Eddie lounges in a bean bag by the door, taking in your belongings as he waits. You've crafts on your desk, little origami cranes made of paper you've painted with watercolour. Phthalo blue and alizarin crimson foiled with short, skinny strokes of gold etching. Intricate and simple, time and care poured into each sheet. 
"Are you sure I'm okay by here?" Eddie asks. 
"Can you see me?" 
"No." Eddie can see shelves of books with creased spines, your made bed and all your mismatched sheets, the candles on your window sill —moonlight meadow, half-burned and sun-bleached; candied sweetheart, untouched; white lily and freesia, a double wick with only one melted tunnel—, and the soot stain unfurling like a soft-edged flower around the curtain pole. "Can't see anything." 
"Then don't worry." 
The sun ticks higher into the sky as an hour stretches into a second since you left Gareth's together. Eddie likes his room, his dense kingdom of the stuff that make him him, but he likes yours for the quiet. He can picture you sitting cross legged on your bed with a book in your lap, your back arched uncomfortably forward, a day old drink of water on the ceramic coaster with tiny bubbles clinging to the sides of the glass. He thinks he'd like that, to sit here and watch you, listening to one of your CDs, the string between you bouncing with each turn of a page. 
Eddie pulls on the string experimentally. Determined to fuck with him, it becomes a tauter thread, and the momentum of his tug tips you over. Your hand follows the line and the sudden slip pulls you into view without a shirt. Eddie flinches and looks as far away from you as he can. 
You laugh to yourself, but the sound is bitter, like burning coffee grounds on the tongue. 
"Is everything good with you?"  
You and Eddie are friends. Not great ones, but enough to have been able to ask you to ditch the others. There have been hundreds of seconds alone, the two of you sitting together at tables edged by arcade machines, diner booths, bowling alley benches, waiting for the others to get back, and those are moments where Eddie found time to fall in love with you.
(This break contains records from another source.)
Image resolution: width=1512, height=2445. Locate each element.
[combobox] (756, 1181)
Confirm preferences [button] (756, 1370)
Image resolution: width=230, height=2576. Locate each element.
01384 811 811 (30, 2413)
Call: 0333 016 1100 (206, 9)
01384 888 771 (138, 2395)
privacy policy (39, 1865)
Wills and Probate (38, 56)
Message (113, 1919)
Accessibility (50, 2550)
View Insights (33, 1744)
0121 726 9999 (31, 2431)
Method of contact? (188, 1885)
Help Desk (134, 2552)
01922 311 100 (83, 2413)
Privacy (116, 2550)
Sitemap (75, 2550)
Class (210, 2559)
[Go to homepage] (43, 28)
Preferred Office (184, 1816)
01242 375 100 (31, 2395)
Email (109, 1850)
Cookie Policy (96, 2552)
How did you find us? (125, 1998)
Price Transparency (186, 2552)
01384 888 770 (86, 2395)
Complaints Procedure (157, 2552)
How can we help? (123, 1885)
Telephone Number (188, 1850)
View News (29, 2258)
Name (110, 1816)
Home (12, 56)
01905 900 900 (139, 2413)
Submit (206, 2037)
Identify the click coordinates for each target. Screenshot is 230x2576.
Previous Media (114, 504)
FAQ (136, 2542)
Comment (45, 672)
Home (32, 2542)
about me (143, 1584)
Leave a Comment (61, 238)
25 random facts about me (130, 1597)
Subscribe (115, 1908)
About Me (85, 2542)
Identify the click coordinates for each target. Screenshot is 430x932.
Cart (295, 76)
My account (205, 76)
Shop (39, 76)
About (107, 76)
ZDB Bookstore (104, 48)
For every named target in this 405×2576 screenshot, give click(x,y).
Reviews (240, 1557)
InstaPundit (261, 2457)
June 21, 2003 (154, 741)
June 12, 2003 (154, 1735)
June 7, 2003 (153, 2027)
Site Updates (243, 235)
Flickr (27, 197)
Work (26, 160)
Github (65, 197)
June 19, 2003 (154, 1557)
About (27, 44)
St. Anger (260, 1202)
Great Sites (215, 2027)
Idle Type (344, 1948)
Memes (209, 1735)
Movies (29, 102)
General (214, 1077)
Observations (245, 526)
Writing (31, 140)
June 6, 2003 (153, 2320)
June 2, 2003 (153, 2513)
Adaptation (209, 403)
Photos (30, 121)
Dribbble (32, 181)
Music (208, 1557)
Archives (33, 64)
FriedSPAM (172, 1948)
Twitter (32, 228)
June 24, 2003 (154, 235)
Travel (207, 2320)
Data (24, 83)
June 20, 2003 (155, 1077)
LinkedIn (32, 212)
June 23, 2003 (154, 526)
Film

The string must be a manifestation or those seconds, threads of time tied together that join you forever, even if you can't see them. They're there. Eddie cares about you and it makes his throat hurt to hear your unhappy sounds; you have a morosity to you that he isn't heartless enough to ignore. He doesn't want to. 
Everybody has an unseen misery weighing them down. Eddie needs to find a way to hold yours for you. Just for a bit, however long you need. 
Unless Cory Wilson is going to take that mantle. Maybe that's why you're sighing; Eddie would be pretty upset if he had to remember being kissed by Wilson. He was already upset about it, and Wilson didn't kiss him. 
"Hey," Eddie says, peering between his fingers. With you definitely out of sight, he lifts his head. "Seriously, are you good?" 
"I don't know what to wear, that's all. Sorry for taking so long." 
"We could sit here till tomorrow and that would be cool. We don't even have to go, but you don't have to stress about what you're wearing. It's goodwill." 
"I always get stressed about what I'm wearing." 
"Is that a girl thing?" 
You toss a pretty flowered dress over the closet door. It slinks under its own weight and puddles on the floor. "I've always been like this, I get too focused on looking nice, it winds me up." 
"You always look nice." 
Your laugh says you certainly don't believe him. "Thanks, Eddie." 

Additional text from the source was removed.